Lesbian Dad

We get what we get

“We get what we get and we don’t get upset,” said Miss Paula the ballet teacher at the Y, as she was doling out some colored plastic rings with pretty streamerey ribbons attached to them.  Evidently in past years there has been a rash of streamer-ribbon-ring kvetching. No longer. Miss Paula lays down the law, and the pint-sized ballerinas obey.

I watched my girlie absorbing the dictum with a kind of reverential attentiveness she gives only to Miss Paula, and scribbled the words down on my hand so I wouldn’t forget. I am so far from Miss Paula, in law-laying down style and frankly most every other style domain, that most evolutionary biologists would be hard-pressed to locate us in the same species, much less the same genus, family, order, or class.  But I try.  Lord knows I try, in my own way, to guide the young (er, never mind yesterday’s post).

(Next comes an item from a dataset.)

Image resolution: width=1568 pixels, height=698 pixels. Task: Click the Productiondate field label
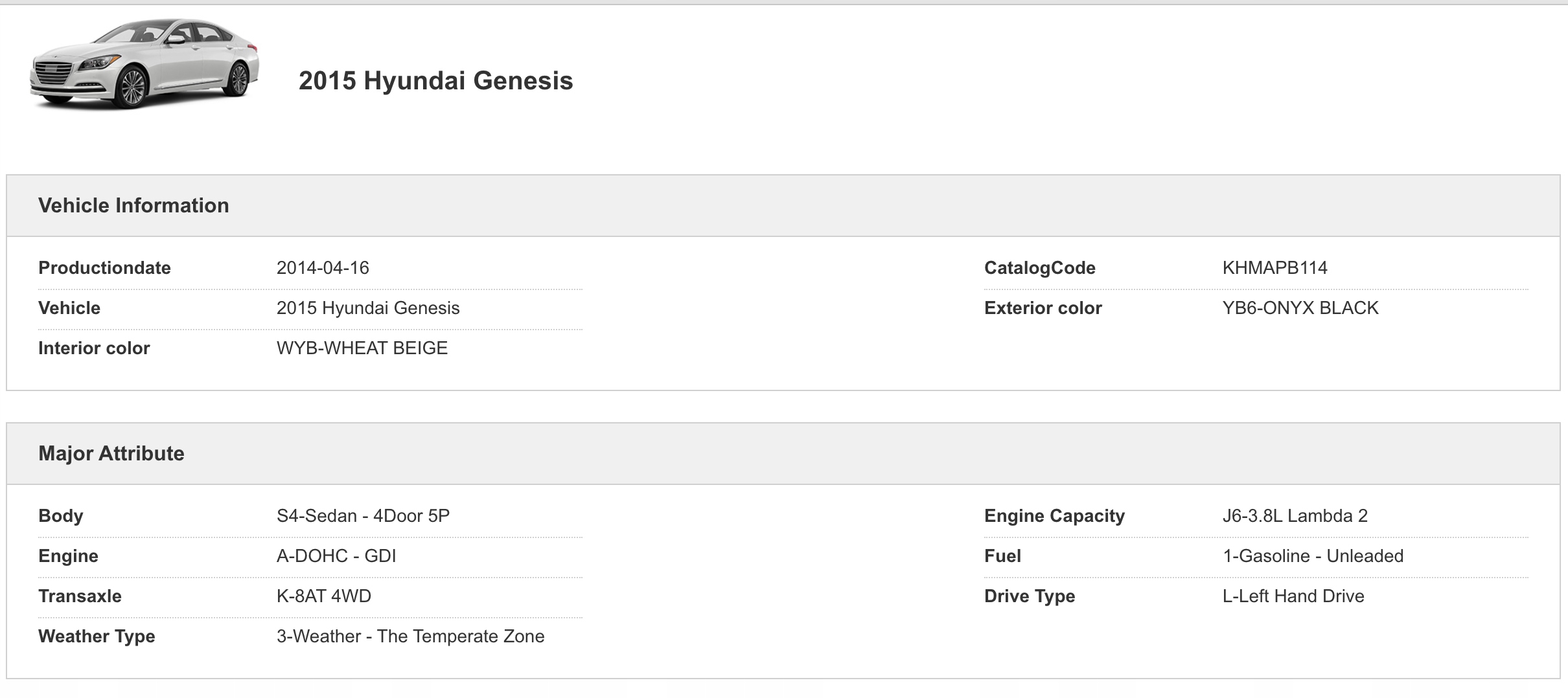coord(104,268)
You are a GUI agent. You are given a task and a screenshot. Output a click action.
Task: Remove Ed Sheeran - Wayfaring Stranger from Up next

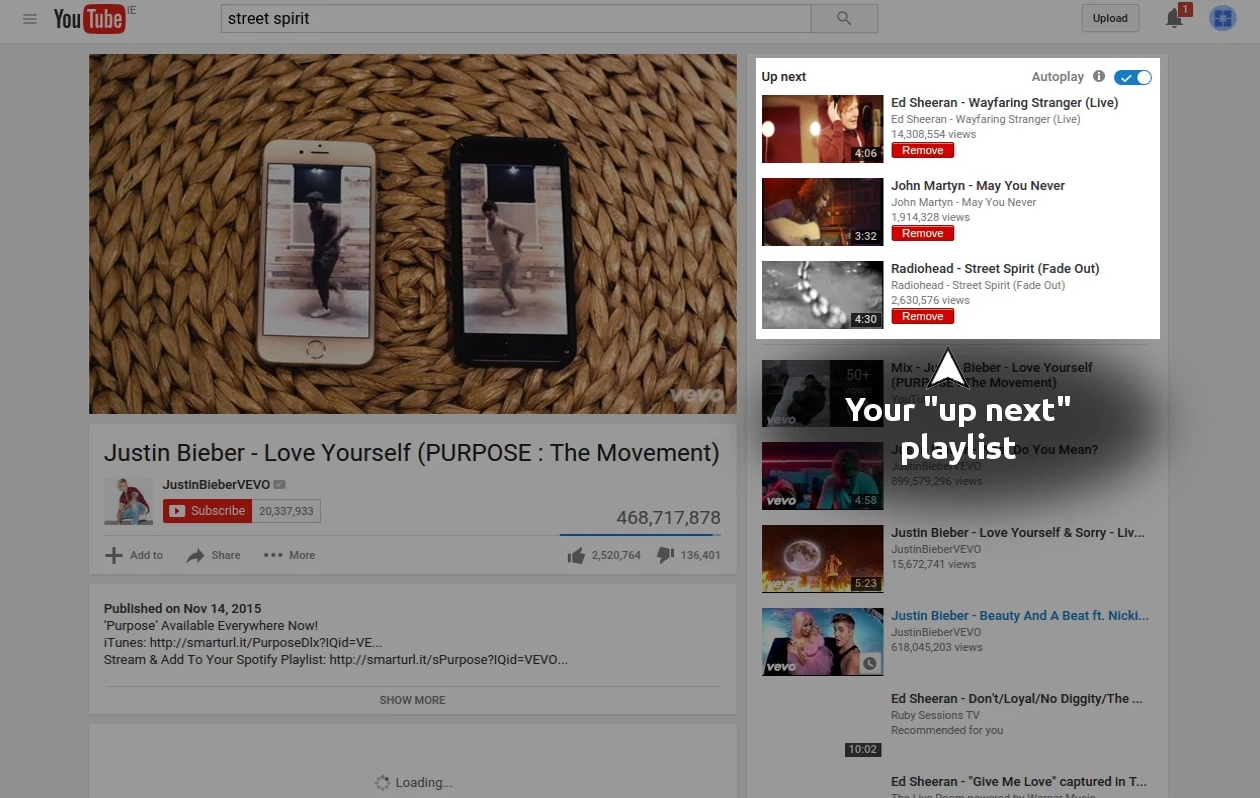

“The BALLET TEACHER?!!!” some of you may be sputtering at this point. “Who cares about distracting tangents about discipline! Let’s get back to: The BALLET TEACHER?!!” To which I have nearly nothing to say. Our girlie loves to dance;  her cousin downstairs took ballet; she asked nicely;  she’s exposed to the culture she lives in (I know, I know; but the bunker in Idaho idea fell apart when we realized we’d have to make our own lattés).

The upside of her ballet class: she wears black. Goth ballerina. She continues to list purple and red as her favorite colors.  Yes: these colors are close, dangerously close to pink. But! — not! — pink!  And in class, she wanders around semi-aimlessly (okay, not quite that, but rare is the time that she is doing exactly what most of the other little girls seem to be doing). While she listens to Miss Paula carefully, she only partially obeys her, as if Miss Paula’s voice is abstract, European-accented music coming out of a beautiful, tiny-framed instrument, and its purpose is merely to provide accompaniment to the dreamy imaginative space in the room, along with the quiet classical piano on the boom box, and the gentle movements of the children.

Just because I am sympathetic to our daughter’s aesthetic and cultural predilections doesn’t mean this ballet business has been smooth sailing for me.  I nearly had a seizure at the birthday party her cousin held at a ballet school once. Really. I needed to keep a paper bag near to hand, and lean over and breathe slowly in and out of it when the kids weren’t looking.  A sea of pink, pink-pink-pink!, and tutus!, as far as the eye could see. Which wasn’t very far, since my  hands were covering my eyes most of the time.

My brother -in-law and boy nephew were totally fine the whole time, by the way, because why? Because at no point was this pink tutu-filled world laid out for them as their one, their only, their true destiny. A destiny that they would have to fight, tooth-and-nail, from pre-puberty ’til sometime around about the late twenties, maybe even early thirties.

Not that I’m bitter.

I have gone through a kind of shock at the first appearances of haute femme propaganda on our free-spirit girl child.  I swooned, and had to be caught at the armpits by several friends as our daughter, then a mere three years old, slowly descended the steps from her cousin’s house wearing a 19th century-style hoop dress ball gown and clear plastic quasi- HIGH HEELS, all purloined from the elder cousins’ dress-up box, and no, the swoon came not  from  parental pride at her beauty, nor from  parental concern over the navigability of the steps in those shoes.  Though I did worry about the steps.

But even then, mid-swoon, I knew that just like with cuss words or potty talk, if I drew attention to my horror it would only make the situation worse (er, never mind my sketchy credulity as profanity or potty-talk cop).  I knew that she was just trying on haute femme femininity for size — for play, for dress-up. I got no worries that we won’t be able to introduce the subtleties of the gender-as-performance argument over the years, and I got no worries — at least right now — that our girlie won’t be able to appreciate the finer points of it.  Hell, her femme-bot Mama sure does.  I have seen her apply lipstick in the reflection of a spoon, and that makes a gal like me swoon.  In a good way.

I dressed up, too, at every opportunity that presented itself throughout my youth. Only I was a swashbuckler.  Miss Paula might have said to my parents, “We get what we get, and we don’t get upset.”